Логически (для иных обоснований мы не располагаем данными) отношение «славной хроники» (Вяземский), включающей картину декабризма, и судьбы Онегина могло складываться тремя способами: 1) Онегин мог стать участником движения декабристов, 2) он мог сделаться свидетелем и наблюдателем его; 3) картина исторических событий могла вообще не влиять непосредственно на судьбу героя, а иметь более сложную художественную мотивировку — объяснять его характер всей суммой исторических условий. Приведем две весьма отличных одна от другой параллели. 1) В одну из начальных глав романа А. Мюссе «Исповедь сына века» автор ввел исключительно широко и напряженно написанную картину истории Франции и Европы между Революцией и Реставрацией. Однако сюжетно эта мáстерская панорама никак не пересекается с судьбой героя повести Октава — из нее вытекают характеры и атмосфера романа Мюссе. 2) Работая над «Русланом и Людмилой», П еще не обладал той мерой проникновения в подлинный мир русского фольклора, которая стала доступна ему после пребывания в Михайловском. Однако, готовя новое издание, поэт не стал переделывать свою раннюю поэму — он ввел в нее синтезирующий фольклорные мотивы отрывок «У лукоморья дуб зеленый…», и это по-новому осветило текст, не меняя его. Начало 1830-х гг. было временем напряженных поисков П историзма, напоминавших более ранние поиски народности. Введение в текст романа синтезирующей исторической картины могло так же озарить уже готовые главы, как и дополнение «Руслана и Людмилы» изменило звучание поэмы.

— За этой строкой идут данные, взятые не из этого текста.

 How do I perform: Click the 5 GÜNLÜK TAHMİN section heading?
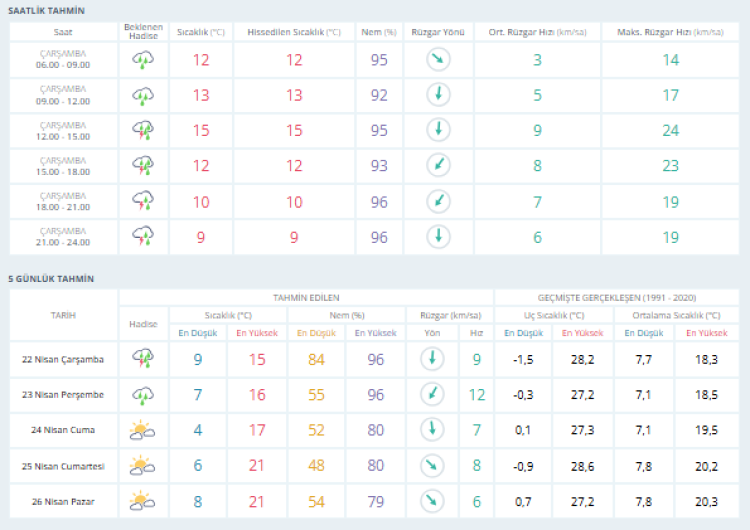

Какой из этих трех путей был бы избран автором, мы не знаем. Бесспорно лишь то, что все эти возможности были П отвергнуты (пусть даже и вынужденно), и роман получил новое художественное решение, игнорировать которое мы не имеем права.
Если не говорить о работе по текстологическому анализу десятой главы ЕО (итоги ее подведены Томашевским — см. с. 395), то исследовательские усилия при изучении этого текста были направлены: 1) на сюжетное пополнение пушкинского романа за счет догадок о декабристском будущем Онегина; 2) на извлечение из текста тех или иных изолированных высказываний для иллюстрации политических воззрений П.
Первое направление нам кажется неплодотворным. Второе — значительно более обосновано, поскольку невозможно при характеристике воззрений П обойти эти сильные и порой уникальные в его творчестве высказывания. Однако хотелось бы указать на известную опасность этого пути. Текст ЕО представляет собой сложное целое, в котором смыслы образуются не столько теми или иными высказываниями, сколько соотнесенностью этих высказываний, стилевой игрой, пересечениями патетики, лирики и иронии. В этих условиях извлечение вырванных цитат, да еще из дефектного текста — путь опасный и неоднократно уже приводивший к комментаторским ошибкам.
Между тем в обширной литературе по десятой главе нет ни одного исследования, посвященного ее стилю, как нет и убедительных реконструкций целостного авторского замысла. Такое положение не случайно. Стилистический анализ десятой главы чрезвычайно затруднен, во-первых, поскольку стилистическое звучание частей текста существенным образом зависит от смысла целого, а целое в данном случае нам неизвестно. Во-вторых, стилистическое звучание строф ЕО, как правило, образуется за счет столкновения первых стихов строфы, которые задают ее тему, и «разработки» этой темы в последующих стихах. Однако известный нам текст дефектен: в нем, как правило, последние десять стихов отсутствуют. Таким образом, смысло-стилистическая «игра» в строфах десятой главы оказалась «стертой». В результате, если обычный текст ЕО изобилует цитатами, ссылками, пересечениями интонаций и игрой точек зрения, то десятая глава представлена дошедшими до нас отрывками, выдержанными в одном и том же едином интонационном ключе.